**Problem:**
Tally how many lines of the rows below contain the string "should", matching case exactly, and give only that number.

**Dataset extract:**
----

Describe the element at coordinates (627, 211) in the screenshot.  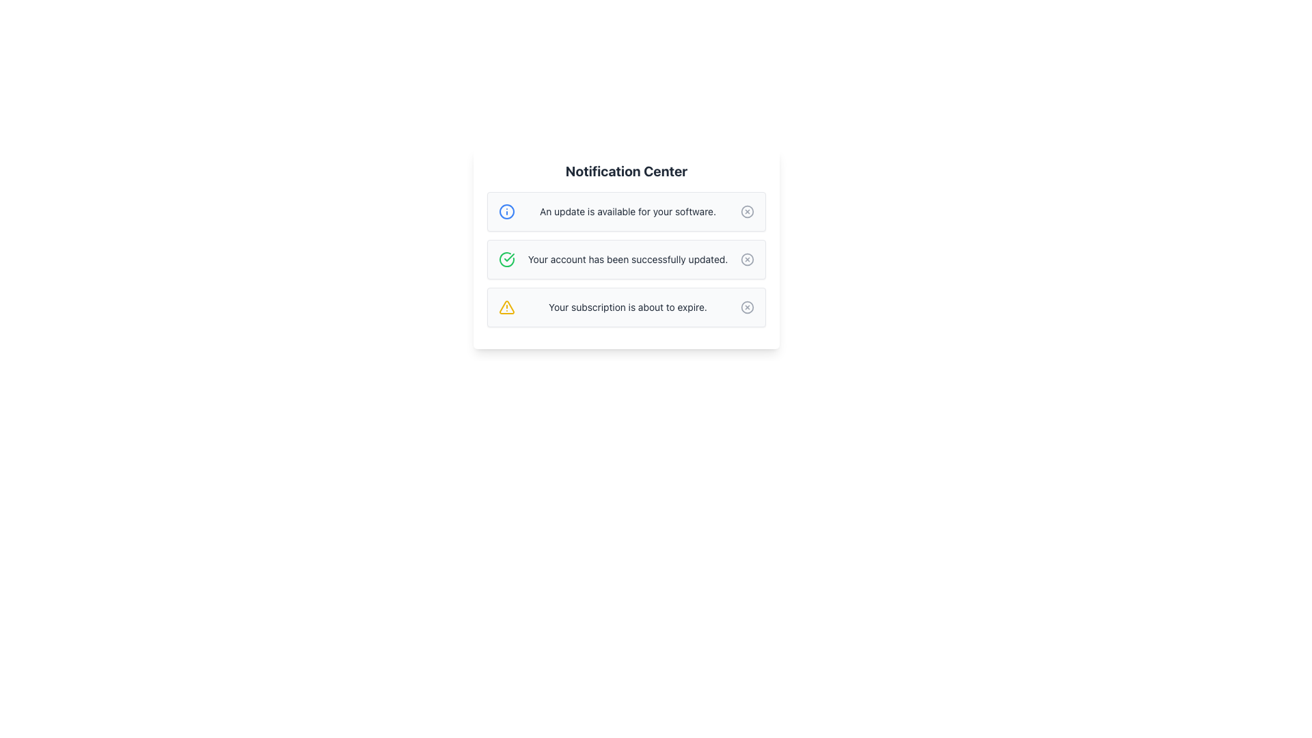
I see `the informational message about an available software update located directly below the 'Notification Center' heading` at that location.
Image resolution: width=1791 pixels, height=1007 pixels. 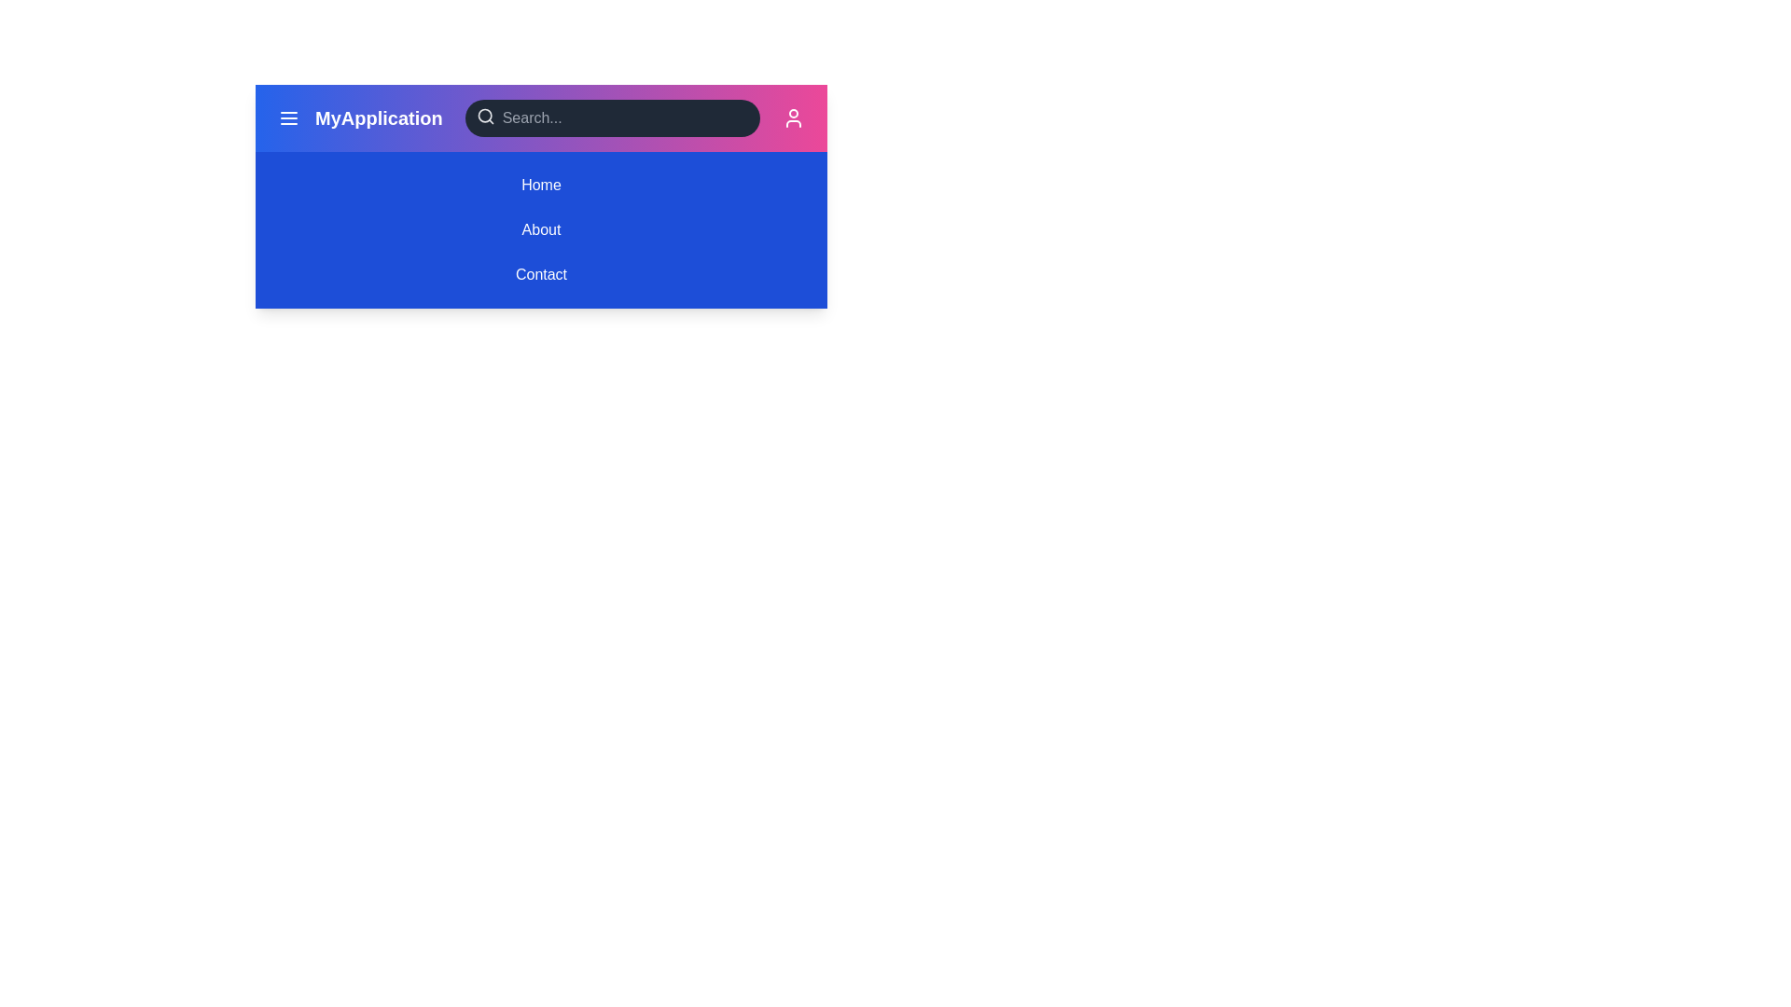 What do you see at coordinates (288, 118) in the screenshot?
I see `the menu icon to toggle the menu` at bounding box center [288, 118].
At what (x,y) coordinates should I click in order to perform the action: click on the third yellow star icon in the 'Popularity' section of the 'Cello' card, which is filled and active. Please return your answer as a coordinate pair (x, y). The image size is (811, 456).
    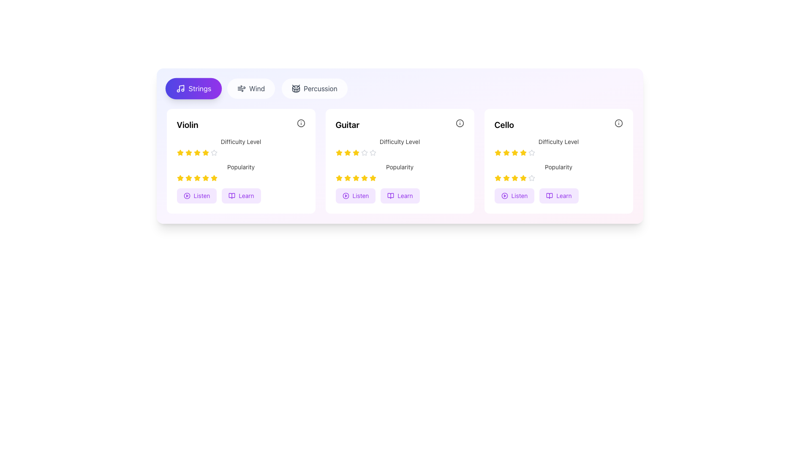
    Looking at the image, I should click on (506, 177).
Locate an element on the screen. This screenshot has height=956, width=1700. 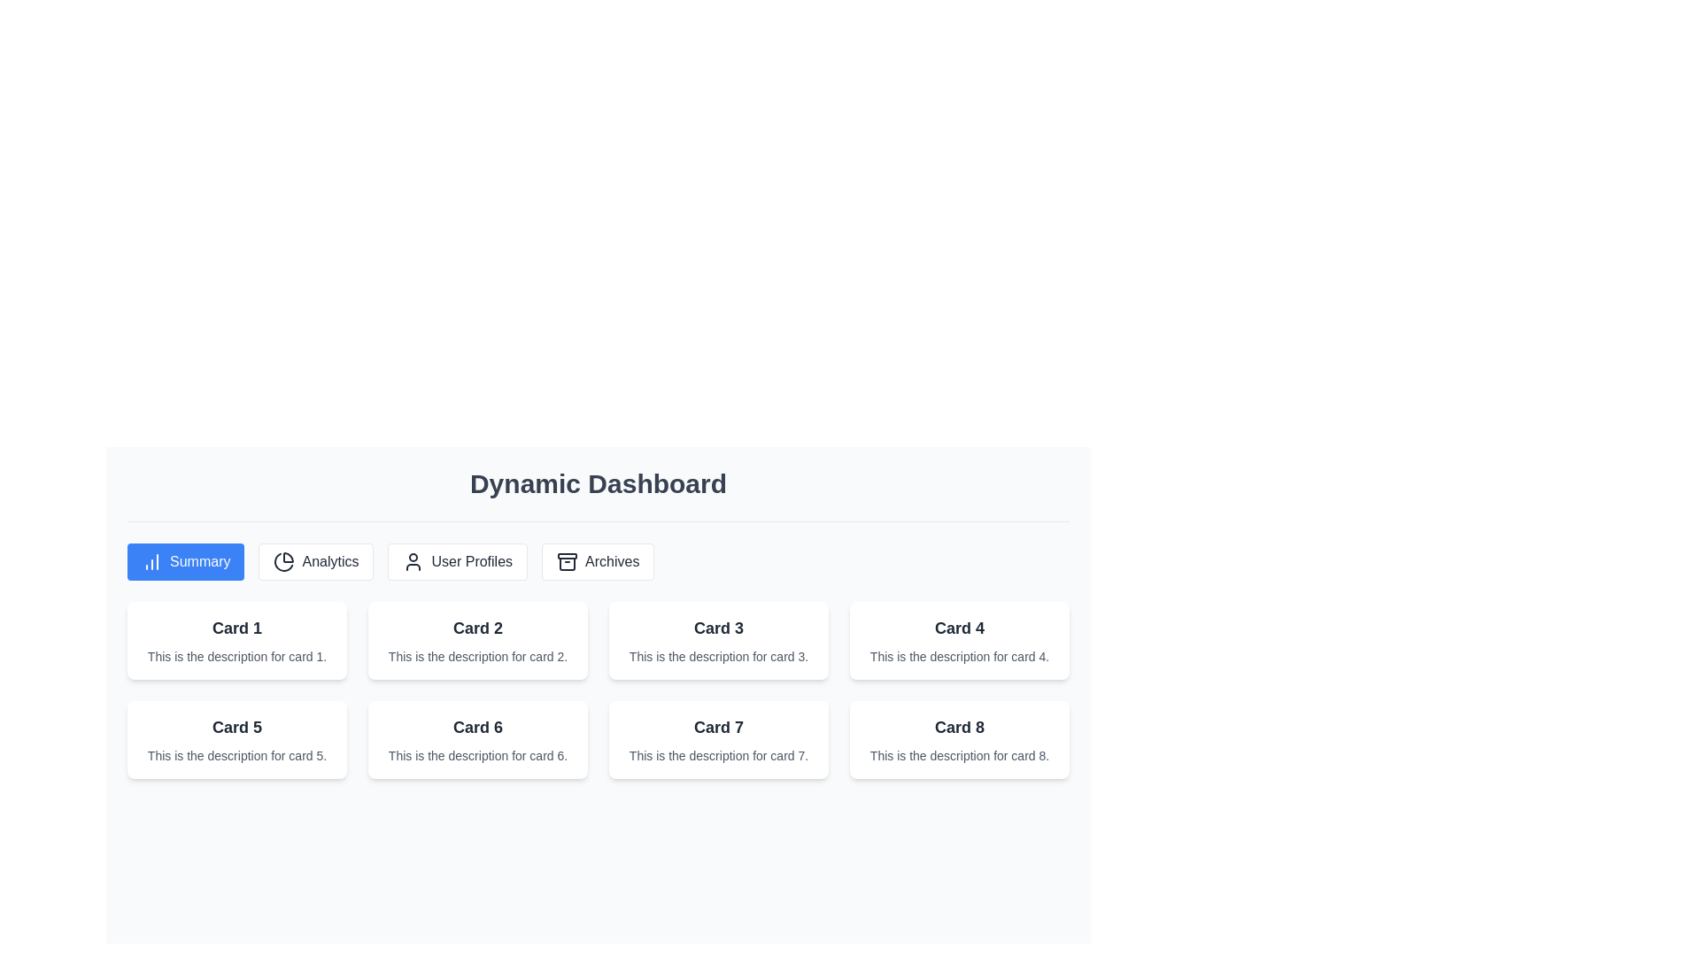
the text element that provides additional information related to 'Card 2', which is positioned inside the card labeled 'Card 2' in the second column of the first row of a grid is located at coordinates (477, 656).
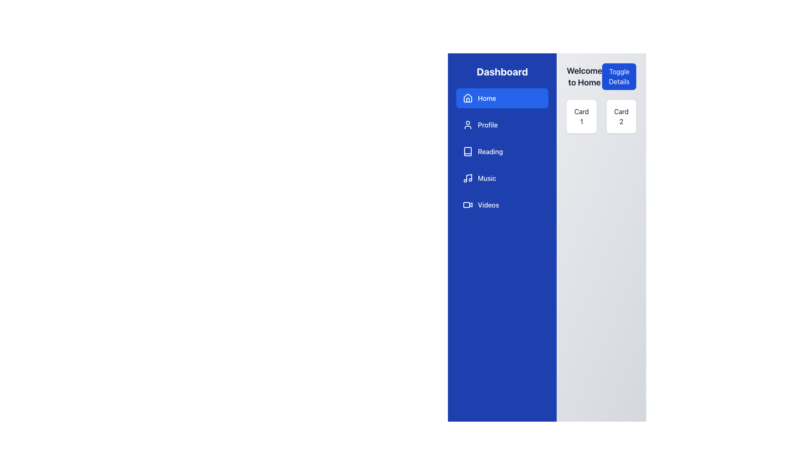 This screenshot has height=450, width=800. I want to click on the user profile icon outlined in white against a blue background, located in the vertical navigation panel on the left side of the interface, positioned above the text label 'Profile', so click(468, 125).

----

**Result for this exercise:**
2